Fast creation of objects instead of Activator.CreateInstance(type)

Tiffany Townsend picture Tiffany Townsend · Jul 5, 2011 · Viewed 29.5k times · Source

I'm trying to improve the performance of our application. We have a lot of Activator.CreateInstance calls that are causing some grief.

We instantiate a lot of classes based on an interface (ITabDocument) and after looking around I thought of using this code:

The code is no better (infact marginally slower) than using the Activator.CreateInstance code we had.

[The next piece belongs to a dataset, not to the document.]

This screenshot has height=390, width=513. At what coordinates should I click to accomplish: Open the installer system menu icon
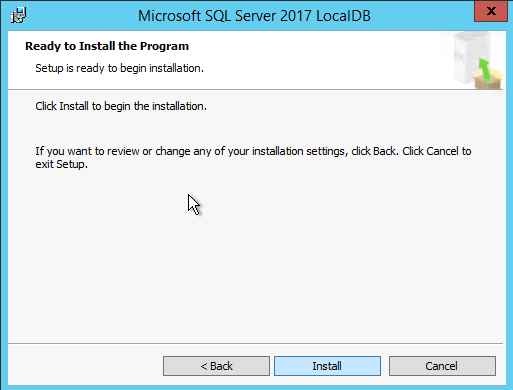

    public static Func<T> CreateInstance<T>(Type objType) where T : class, new()
    {
        var dynMethod = new DynamicMethod("DM$OBJ_FACTORY_" + objType.Name, objType, null, objType);
        ILGenerator ilGen = dynMethod.GetILGenerator();
        ilGen.Emit(OpCodes.Newobj, objType.GetConstructor(Type.EmptyTypes));
        ilGen.Emit(OpCodes.Ret);
        return (Func<T>)dynMethod.CreateDelegate(typeof(Func<T>));
    }

I'm wondering why this is, all I'm doing is:

ITabDocument document = CreateInstance<ITabDocument>(Type.GetType("[Company].Something"));

Is there a better way of creating objects which would assist with the above? Its a little hard when you're not sure of the concrete type.

Answer

nawfal picture nawfal · Apr 23, 2013

I did some benchmarking between these (I would write down the bare minimum details):

public static T Instance() //~1800 ms
{
    return new T();
}

public static T Instance() //~1800 ms
{
    return new Activator.CreateInstance<T>();
}

public static readonly Func<T> Instance = () => new T(); //~1800 ms

public static readonly Func<T> Instance = () => 
                                 Activator.CreateInstance<T>(); //~1800 ms

//works for types with no default constructor as well
public static readonly Func<T> Instance = () => 
               (T)FormatterServices.GetUninitializedObject(typeof(T)); //~2000 ms


public static readonly Func<T> Instance = 
     Expression.Lambda<Func<T>>(Expression.New(typeof(T))).Compile();  
     //~50 ms for classes and ~100 ms for structs

As CD says compiled expression is the fastest, and by a big margin. All the methods except (T)FormatterServices.GetUninitializedObject(typeof(T)) work only for types with default constructor.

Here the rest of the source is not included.